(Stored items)
----
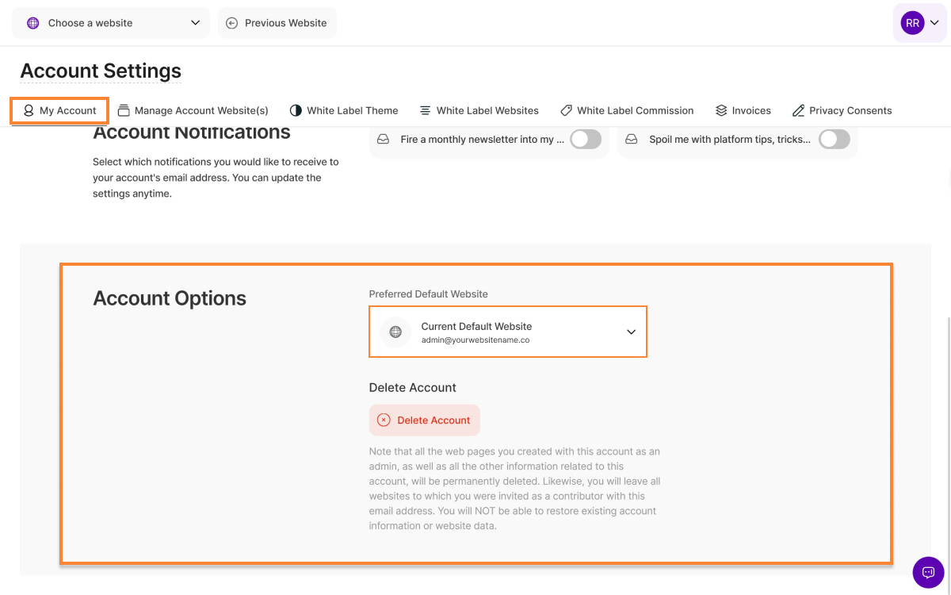This screenshot has height=595, width=951.
Task: Click the Previous Website button
Action: point(277,23)
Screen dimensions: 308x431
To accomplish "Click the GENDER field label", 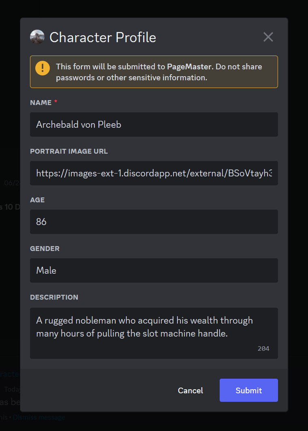I will pos(45,249).
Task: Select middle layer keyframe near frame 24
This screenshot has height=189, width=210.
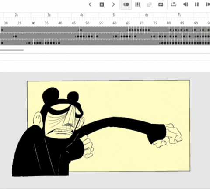Action: [x=16, y=37]
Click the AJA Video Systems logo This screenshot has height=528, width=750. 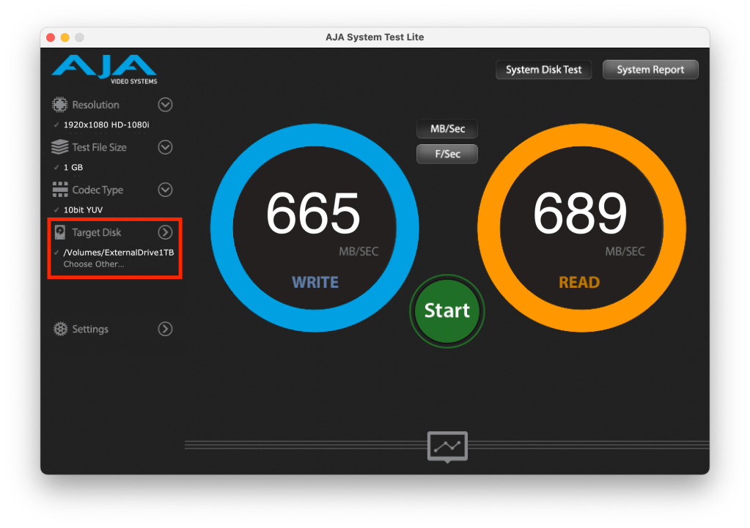point(104,68)
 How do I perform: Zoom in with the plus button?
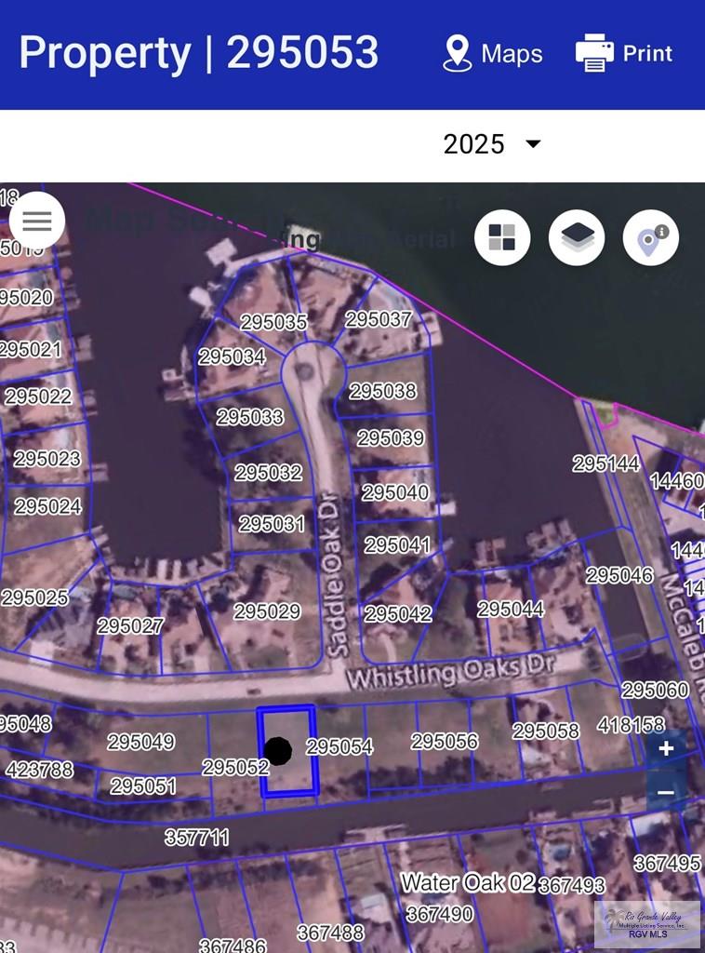[666, 749]
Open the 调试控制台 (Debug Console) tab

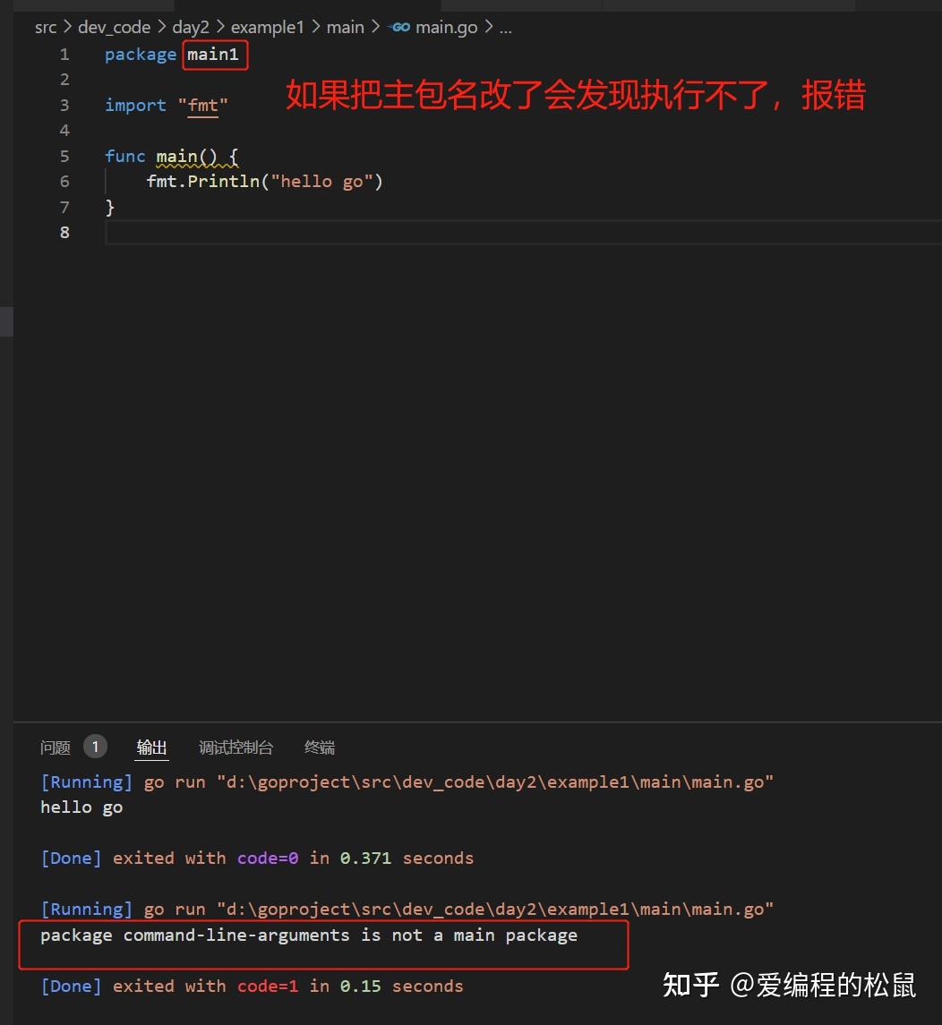tap(236, 746)
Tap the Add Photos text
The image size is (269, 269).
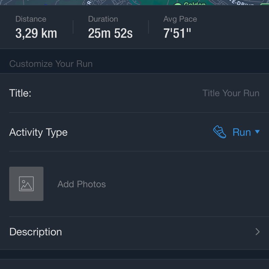[81, 184]
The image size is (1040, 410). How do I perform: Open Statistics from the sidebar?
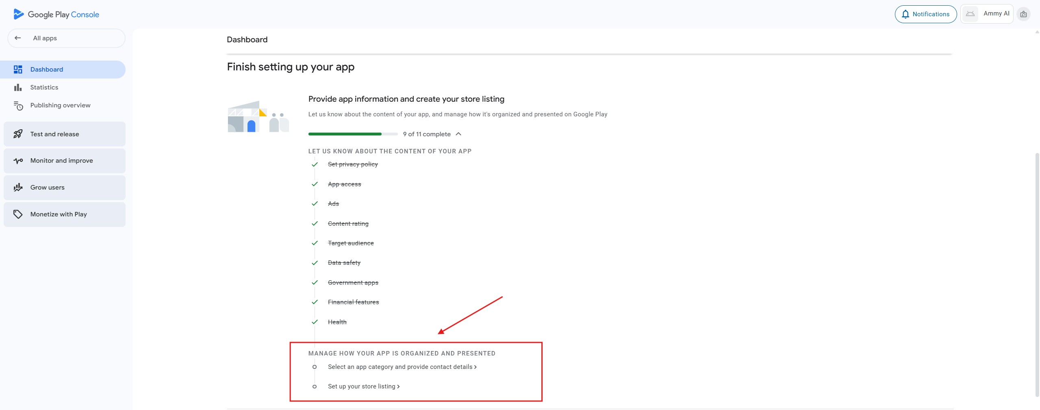(44, 87)
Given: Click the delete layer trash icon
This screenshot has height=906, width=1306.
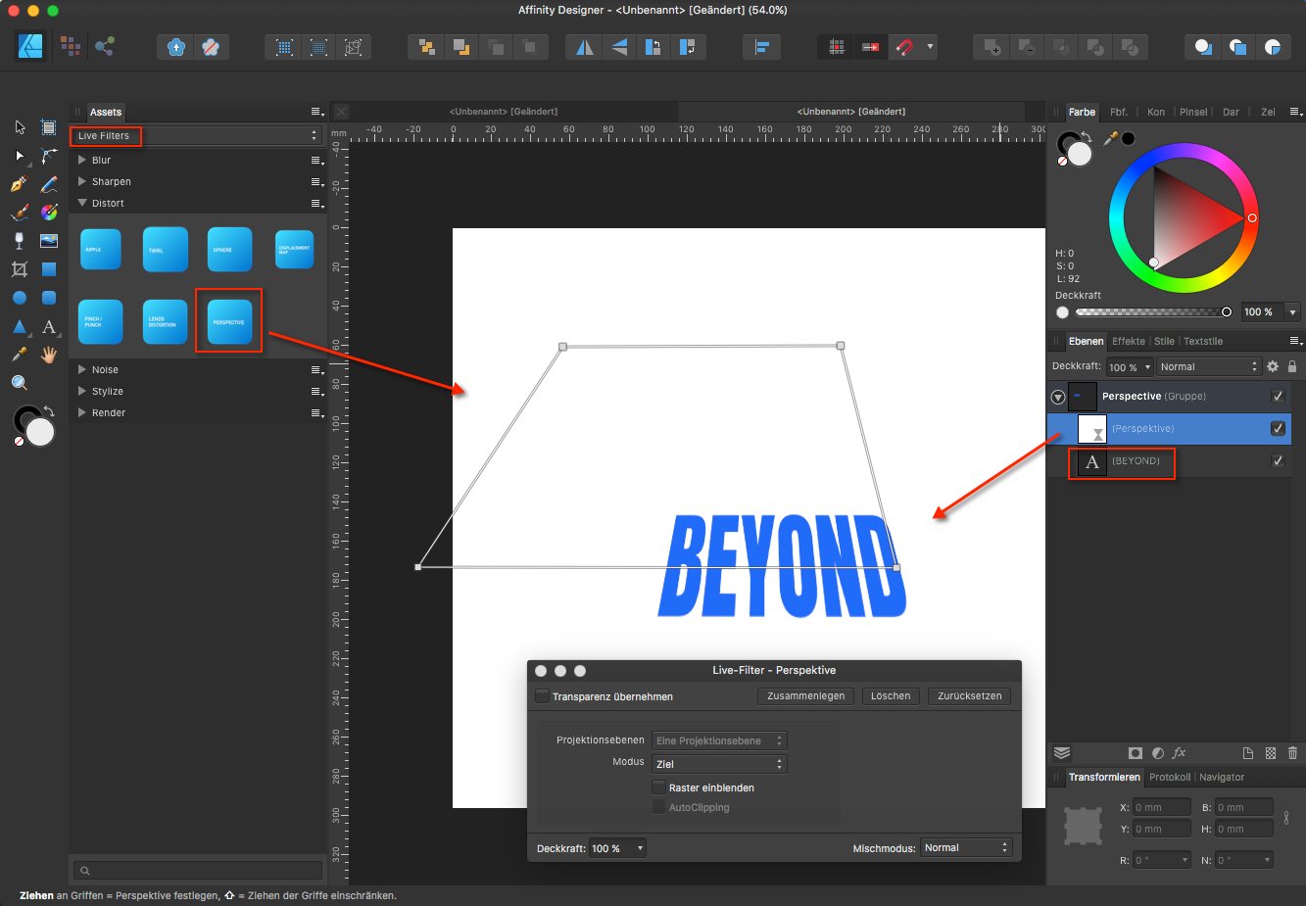Looking at the screenshot, I should [x=1290, y=753].
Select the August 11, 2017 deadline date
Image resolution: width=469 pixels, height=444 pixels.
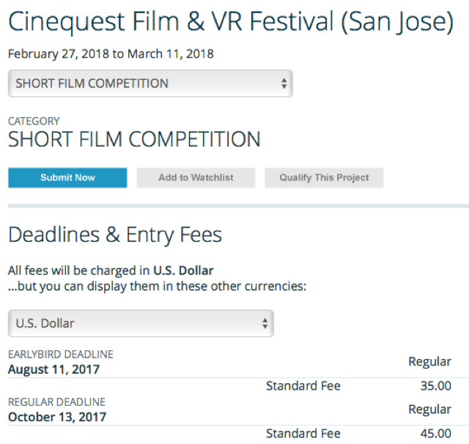tap(53, 369)
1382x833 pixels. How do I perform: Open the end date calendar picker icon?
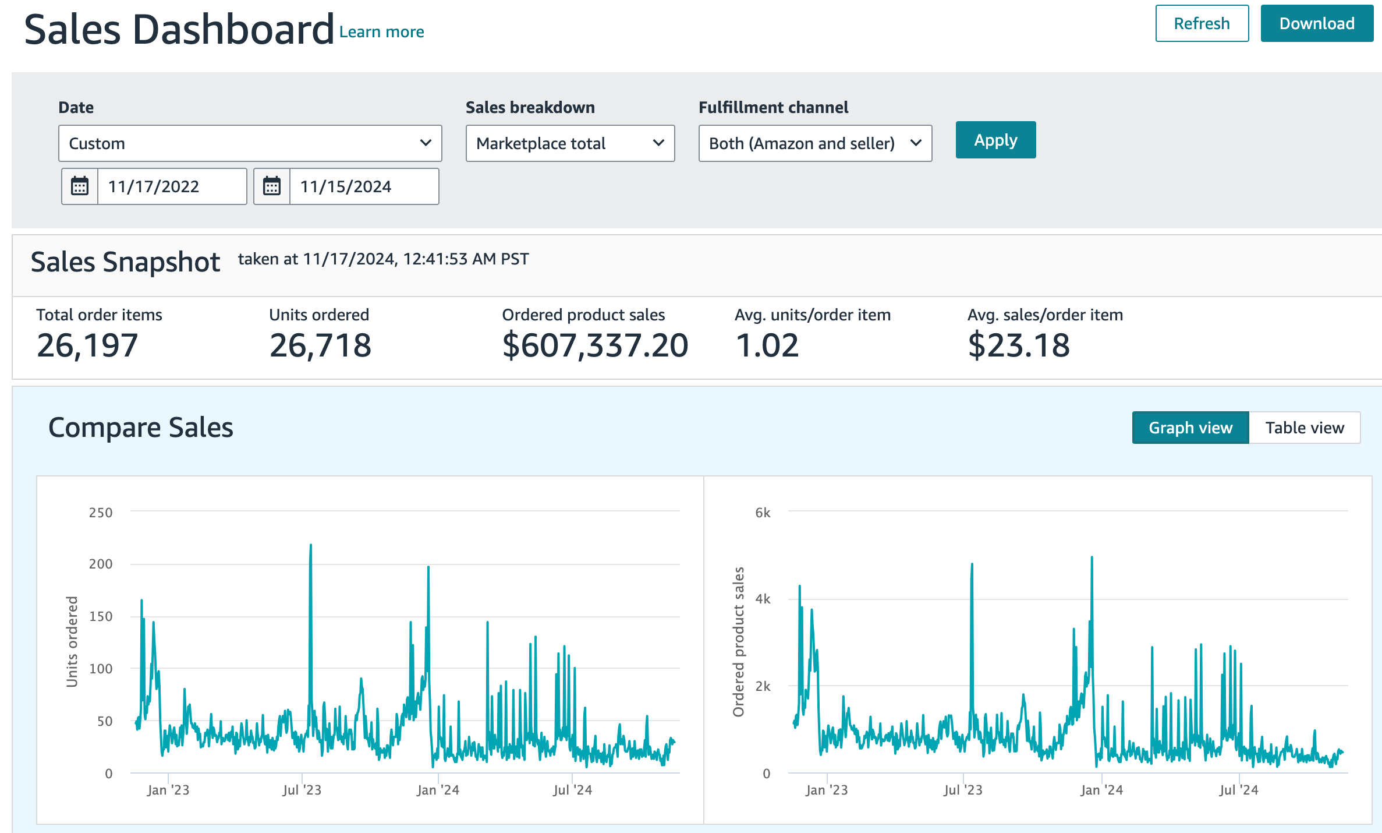(x=272, y=186)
----
● **Problem to work on**: Leave every picture out, and repeat exactly the lines from the one containing "1382x833 pixels. How" through the last line of the entries, both ends included.

● **Output of the exercise**:
1382x833 pixels. How do I perform: Open the end date calendar picker icon?
(x=272, y=186)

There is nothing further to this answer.